In the Mandt System training courses we do a values activity and one of the top five picked values they want more of at work is the word forgiveness.  People want to feel that in their relationship’s forgiveness will exist when we make a mistake…which at some point we all will do.  What I love about the “clean slate” law is that the state is practicing this value at a macro level.  One of the key conflict resolution steps is the ability to practice forgiveness if the relationship is to go forward.  This law allows people to take responsibility for their actions but once their time has been served, they are forgiven.  

This forgiveness allows people to once again find it easier to find a job and find an apartment without the fear of their mistake looming over them and not allowing them to move forward.

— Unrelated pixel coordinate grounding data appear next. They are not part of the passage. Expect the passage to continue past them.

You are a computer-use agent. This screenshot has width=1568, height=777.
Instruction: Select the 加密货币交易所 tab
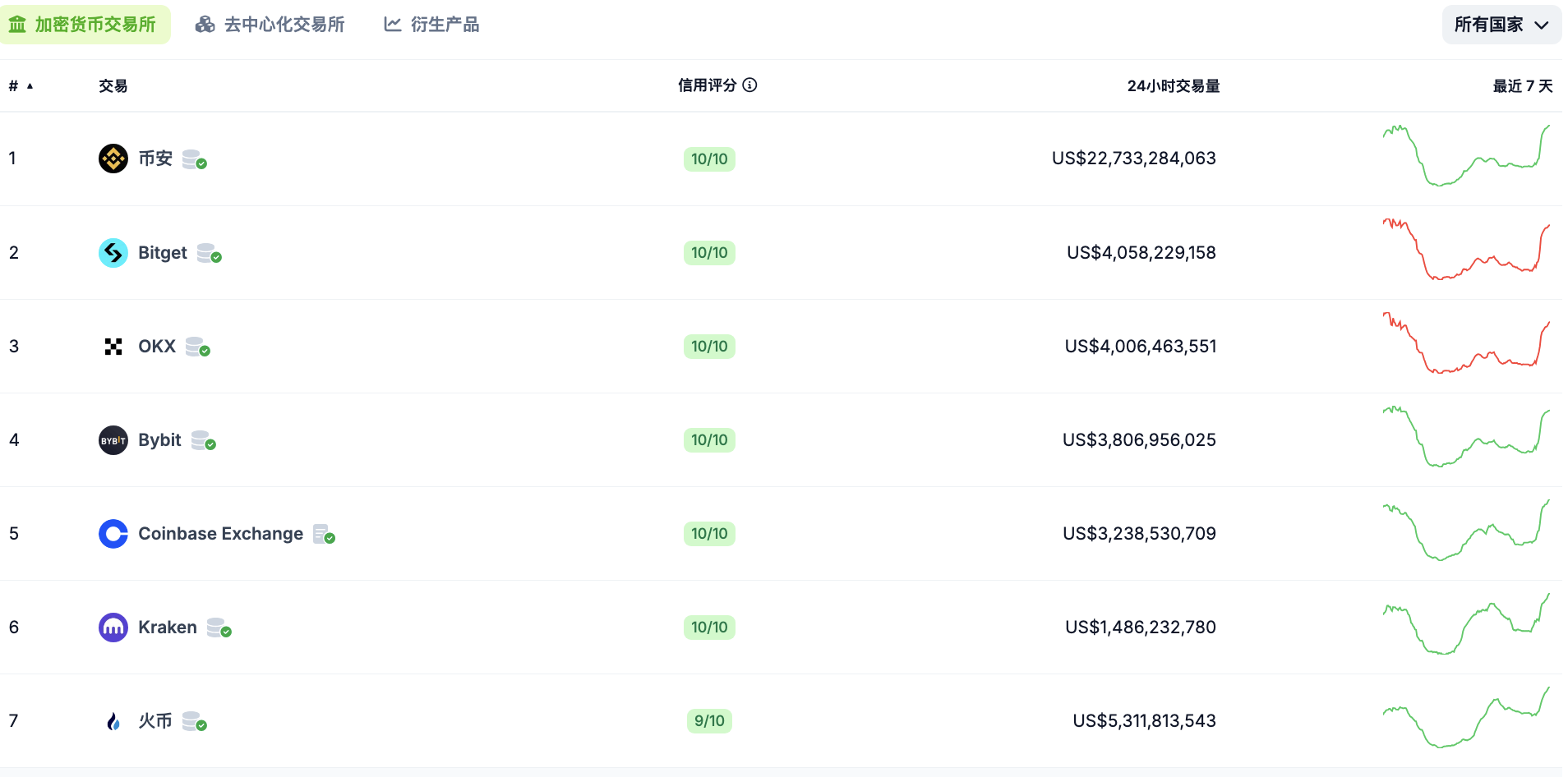84,25
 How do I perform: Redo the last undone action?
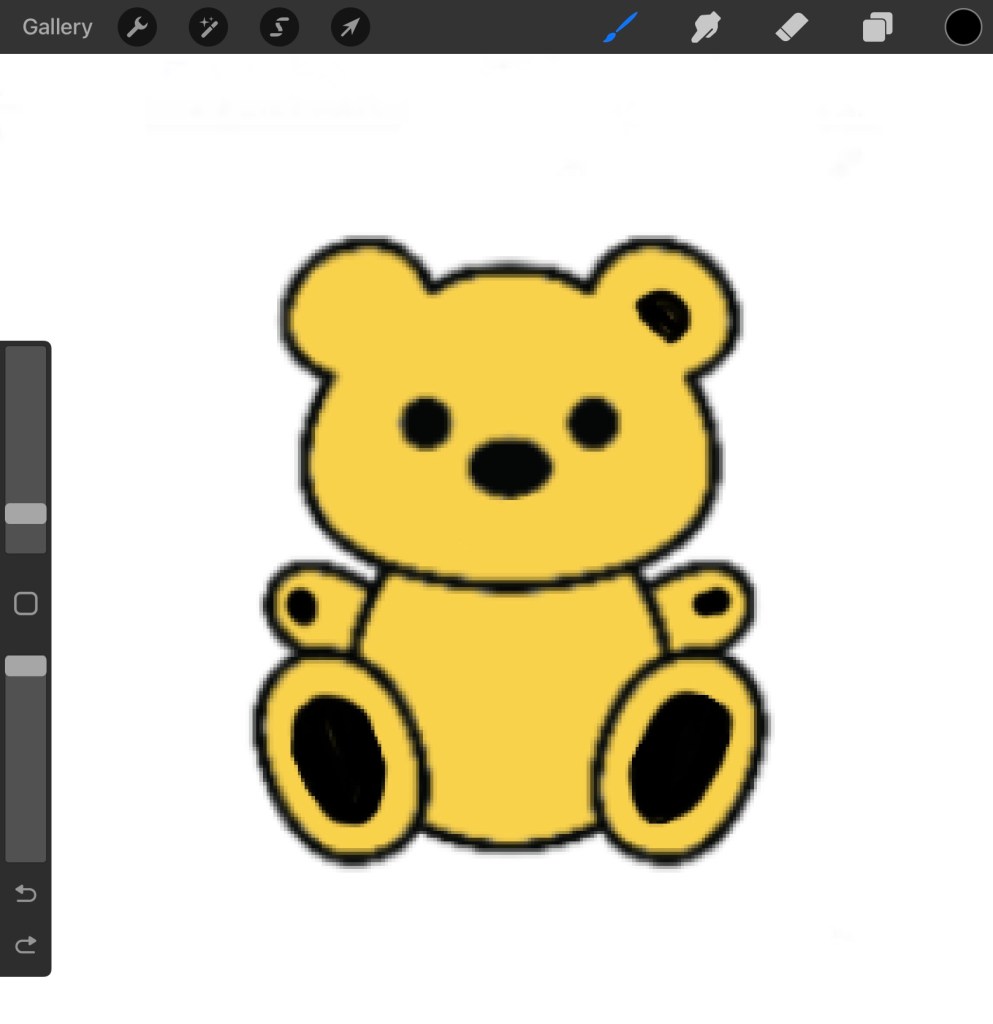point(26,944)
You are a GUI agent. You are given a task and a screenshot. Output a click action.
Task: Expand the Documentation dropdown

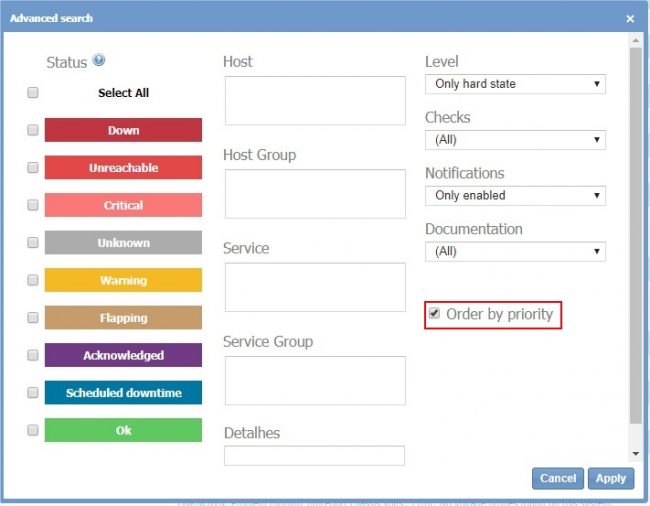click(515, 252)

Forgiveness is one of the key foundational values in building healthy safe relationships.  We often talk about this in our work relationships at a micro level but what Utah has done is display forgiveness at a macro level.  One of the keys to positive behavior intervention supports is to focus on the “next time”.  When I have been given forgiveness, I am less likely to do the same mistake because I have been restored to a place that allows me to make a better or safer choice. 

Citizens of the state Utah must feel safer knowing that even if they mess up at a lower level, it will not be used against them for the rest of their lives.  One of the keys to restorative justice is getting people back to a place they can contribute in a positive way to society in way that prevents future harm.  By having the clean slate law, Utah can really show this worked out in a very practical way.  Forgiving others is easier when you yourself have been shown forgiveness.   Well done, Utah!!